Cette présence, cette possibilité, pour le visiteur, littéralement d'entrer dans la sculpture la plus colossale jamais réalisée, d'en saisir la masse, change totalement le regard. Ce qui bien sûr ravit Oliver Wick, commissaire des deux manifestations. Fort intelligemment, on n'a pas cherché à susciter un dialogue direct entre les deux artistes mais à placer la cinquantaine d'œuvres montrées au Gugg à une distance juste.

 

 Brancusi dans son atelier

 

Qu'est ce qui unit le Roumain Constantin Brancusi (1876-1957), pionnier d'une sculpture abstraite pleine de grâce au Californien Richard Serra, 74 ans, créateur d'un monde d'acier dense et austère?

 

          

Richard Serra, New York

Photo : Nancy Lee Katz

 

Richard Serra, "1 2 3 4 5 6 7 8"

 

Boursier de l'université de Yale, Serra, de 1964 à 1965, étudie le dessin à Paris, à l'Académie de la Grande Chaumière. Et visite chaque jour la reconstruction de l'atelier de Brancusi au palais de Tokyo, fasciné, dit-il, par l'économie de moyens, la façon dont son ainé façonne ses volumes. De cette admiration naitra la recherche d'un homme parti à la conquête de l'impondérable, selon ses propres mots.

 

 Brancusi "Muse"

 

On chemine d'une pièce « brancusienne» à l'autre, toujours ébloui par les variantes du Baiser, les célèbrissimes Oiseaux dans l'espace et Muses endormies (la baronne Renée Irana Frachon servit de modèle à Brancusi de 1909 à 1910). En plâtre, en pierre, en bronze plus ou moins patiné ou poli : penchée, la tête aux paupières closes se sépare du buste. Sublime géométrie.

 

Brancusi, "Le baiser"

 

A voir et à revoir aussi, Princesse X, qualifiée en son temps de phallique et les deux totémiques Négresses, la Blanche et la Blonde.

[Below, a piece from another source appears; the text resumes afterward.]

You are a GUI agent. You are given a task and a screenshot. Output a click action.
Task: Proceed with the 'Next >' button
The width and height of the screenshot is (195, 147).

Neuf sculptures et une série d'œuvres sur papier jalonnent, sur quarante années, le parcours de Serra. La sélection va des premières pièces en caoutchouc et plomb (Belts, 1966-1967) aux constructions en acier comme Circuit (1972) et 1,2,3,4,5,6,7,8 (1987). Désormais, Serra va sectionner, plier, courber, tordre le métal. Un art très physique et médité.

Jusqu'au 15 avril 2012

 


L'abstraction picturale. 1949- 1969


A la question: qu'est-ce qui doit remplacer l'objet? Kandinsky, pionnier de l'art abstrait dans les années 1910, répondait par le choc des couleurs et des lignes. Couleurs et lignes explosent dans cette seconde et passionnante exposition organisée à partir des fonds newyorkais et vénitiens des institutions Guggenheim. Le musée de Bilbao présente en effet ce qui constitue le socle de sa propre collection : l'abstraction picturale entre 1949 et 1969. En près de quatre-vingt oeuvres réalisées sur deux décennies, on découvre les surprenantes affinités entre Européens et Américains, à une époque, celle de l'après- guerre, où s'affirme, en réaction contre une culture occidentale jugée passéiste, la recherche d'un geste créatif sans précédent.

Fondé à Paris en 1948, le groupe Cobra, composé d'artistes de Copenhague, Bruxelles et Amsterdam prône un art spontané et expérimental, un nouveau primitivisme. Représenté ici par Alechinsky,  Appel ou Corneille, Cobra annonce les mouvements contestataires qui se succéderont jusqu'en 1968.

Quant à l'art informel (terme inventé, en 1952, par le critique français Michel Tapié), il revendique une liberté totale dans l'expression artistique, qu'on la nomme "peinture gestuelle", "abstraction lyrique" ou "tachisme". Ainsi Alberto Burri en Italie ou Antoni Tàpies en Espagne utilisent-ils sable, fragments de tissus et bois dans leurs tableaux.

Aux Etats Unis, la peinture évolue vers un style baptisé expressionnisme abstrait. L'action painting (peinture-action) qui met l'accent sur le geste, hérité des expressionnistes, et la technique surréaliste de l'écriture automatique, est représentée par de superbes toiles de Jackson Pollock ou Willem de Kooning.

L'un des chefs d'œuvre de la collection, reste sans conteste un grand format de Mark Rothko: «Sans titre» a été réalisé entre 1952 et 1953. «Quand vous peignez un grand format, vous rentrez dedans» disait Rothko. Recueilli, le spectateur, lui aussi se perd avec bonheur dans cet espace.